Text provided:

+ + +

The Treasury Department has confirmed a national security and public safety disaster: Chinese money-laundering networks have pushed more than $312 billion in illicit transactions through U.S. financial institutions in recent years.
That money financed Mexican drug cartels, enabled human traffickers, and supported organized criminal networks that have left tens of thousands of Americans dead from fentanyl overdoses and other cartel-driven violence.
According to FINCEN.gov, financial institutions filed 1,675 BSA reports in the dataset indicating suspicious activity potentially involving human trafficking or human smuggling.
FINCEN.gov also discovered funds potentially associated with healthcare fraud, elder abuse, and suspicious gaming activity.
What makes these Chinese Money Laundering Networks (CMLNs) especially dangerous is their coordination with Mexico’s most violent cartels, including the Sinaloa and Jalisco New Generation organizations.
Mexico’s strict limits on U.S. dollar deposits force cartels to look abroad, while China’s own capital controls make moving money out of the country nearly impossible through legal channels.
Criminals found the perfect solution: CMLNs convert cartel drug profits in dollars into Chinese renminbi and then cycle those funds back into the U.S. banking system.
The cartels get clean money. China’s elites get access to American assets. And Americans pay the price in drug overdoses, gang violence, and financial corruption.

+ + +

[Collected data entries]
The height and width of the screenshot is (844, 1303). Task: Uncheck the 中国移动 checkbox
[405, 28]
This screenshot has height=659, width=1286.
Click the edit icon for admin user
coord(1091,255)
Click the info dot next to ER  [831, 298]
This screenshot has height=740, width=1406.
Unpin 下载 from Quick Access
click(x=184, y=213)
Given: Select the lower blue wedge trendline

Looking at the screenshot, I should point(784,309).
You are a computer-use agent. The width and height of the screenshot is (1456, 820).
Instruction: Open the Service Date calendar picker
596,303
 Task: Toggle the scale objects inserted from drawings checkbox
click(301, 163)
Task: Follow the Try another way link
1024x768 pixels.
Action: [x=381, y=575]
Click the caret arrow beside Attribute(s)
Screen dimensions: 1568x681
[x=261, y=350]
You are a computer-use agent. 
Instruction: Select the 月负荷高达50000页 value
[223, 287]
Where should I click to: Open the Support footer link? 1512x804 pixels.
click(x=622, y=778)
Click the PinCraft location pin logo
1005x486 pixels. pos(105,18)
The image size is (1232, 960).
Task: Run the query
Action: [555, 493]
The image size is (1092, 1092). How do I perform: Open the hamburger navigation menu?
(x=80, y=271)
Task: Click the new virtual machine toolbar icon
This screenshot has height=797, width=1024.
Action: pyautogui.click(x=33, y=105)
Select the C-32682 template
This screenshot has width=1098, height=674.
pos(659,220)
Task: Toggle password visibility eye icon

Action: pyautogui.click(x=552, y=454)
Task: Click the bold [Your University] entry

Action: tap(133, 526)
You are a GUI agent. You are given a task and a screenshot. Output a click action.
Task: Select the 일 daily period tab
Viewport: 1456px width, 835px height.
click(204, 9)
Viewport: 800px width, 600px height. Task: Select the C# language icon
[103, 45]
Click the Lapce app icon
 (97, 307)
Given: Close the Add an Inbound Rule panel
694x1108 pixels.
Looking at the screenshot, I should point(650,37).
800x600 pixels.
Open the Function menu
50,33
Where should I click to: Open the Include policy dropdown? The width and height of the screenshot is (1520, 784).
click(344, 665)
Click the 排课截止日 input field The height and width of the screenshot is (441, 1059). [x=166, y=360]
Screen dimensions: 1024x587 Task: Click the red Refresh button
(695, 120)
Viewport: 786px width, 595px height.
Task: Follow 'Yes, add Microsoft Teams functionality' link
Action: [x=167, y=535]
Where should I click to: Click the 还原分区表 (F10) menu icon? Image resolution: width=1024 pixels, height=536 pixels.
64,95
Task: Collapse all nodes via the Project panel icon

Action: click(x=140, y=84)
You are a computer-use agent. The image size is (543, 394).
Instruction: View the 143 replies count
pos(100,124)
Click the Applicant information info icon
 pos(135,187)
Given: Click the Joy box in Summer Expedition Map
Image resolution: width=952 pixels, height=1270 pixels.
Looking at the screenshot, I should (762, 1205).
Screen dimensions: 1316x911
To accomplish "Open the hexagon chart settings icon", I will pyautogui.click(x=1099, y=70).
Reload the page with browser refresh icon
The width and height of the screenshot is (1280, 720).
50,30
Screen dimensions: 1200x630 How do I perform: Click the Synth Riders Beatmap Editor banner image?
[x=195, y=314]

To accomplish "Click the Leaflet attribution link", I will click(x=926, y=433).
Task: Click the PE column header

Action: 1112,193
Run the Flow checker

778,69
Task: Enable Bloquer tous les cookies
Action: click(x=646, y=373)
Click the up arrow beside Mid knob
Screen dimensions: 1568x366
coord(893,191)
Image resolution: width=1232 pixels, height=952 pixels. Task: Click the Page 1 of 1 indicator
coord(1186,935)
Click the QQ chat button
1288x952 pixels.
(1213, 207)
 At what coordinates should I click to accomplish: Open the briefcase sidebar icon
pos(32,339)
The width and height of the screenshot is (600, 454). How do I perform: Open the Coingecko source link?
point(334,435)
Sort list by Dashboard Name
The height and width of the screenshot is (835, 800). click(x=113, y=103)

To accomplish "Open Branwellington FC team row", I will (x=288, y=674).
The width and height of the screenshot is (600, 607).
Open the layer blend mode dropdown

+ + +

Task requirements:
1. Quote the Chinese money-laundering text word for word, beginning at the words "That money financed" and ending after the words "or human smuggling.".
2. Extend the text on Chinese money-laundering networks and cartel finance, continuing past its final sentence.

Responses:
1.
That money financed Mexican drug cartels, enabled human traffickers, and supported organized criminal networks that have left tens of thousands of Americans dead from fentanyl overdoses and other cartel-driven violence.
According to FINCEN.gov, financial institutions filed 1,675 BSA reports in the dataset indicating suspicious activity potentially involving human trafficking or human smuggling.

2.
Treasury’s Financial Crimes Enforcement Network (FinCEN) documented 137,153 suspicious activity reports between 2020 and 2024 linked directly to CMLNs.
These reports describe methods ranging from mirror transactions and trade-based laundering to the use of so-called “money mules.”
Students, retirees, and homemakers with little or no income were recruited to make large deposits that far exceeded their financial profiles. This layering of ordinary citizens into billion-dollar schemes makes detection more difficult and gives cartels longer lifelines.
FinCEN also found $53.7 billion in suspicious real estate transactions, much of it in major cities where foreign buyers already distort housing markets.
Another $766 million was tied to adult day-care centers in New York, which investigators believe could be linked to healthcare fraud, elder abuse, and even human trafficking.
More than 1,600 cases pointed to human smuggling and trafficking operations, while another 108 cases were tied directly to elder abuse and Medicare fraud.
Thankfully, the Trump Administration is right to treat this as both a law enforcement issue and a national security issue.
Fentanyl overdoses now kill more than 70,000 Americans each year—more than died in Vietnam, Iraq, and Afghanistan combined.
Every dollar cartels launder through U.S. banks is another dollar used to poison our communities, exploit children, and destabilize neighborhoods.
This should not be a partisan matter, but Democrats have shown more interest in protecting bureaucratic regulators than in dismantling the international financial pipelines that keep cartels alive.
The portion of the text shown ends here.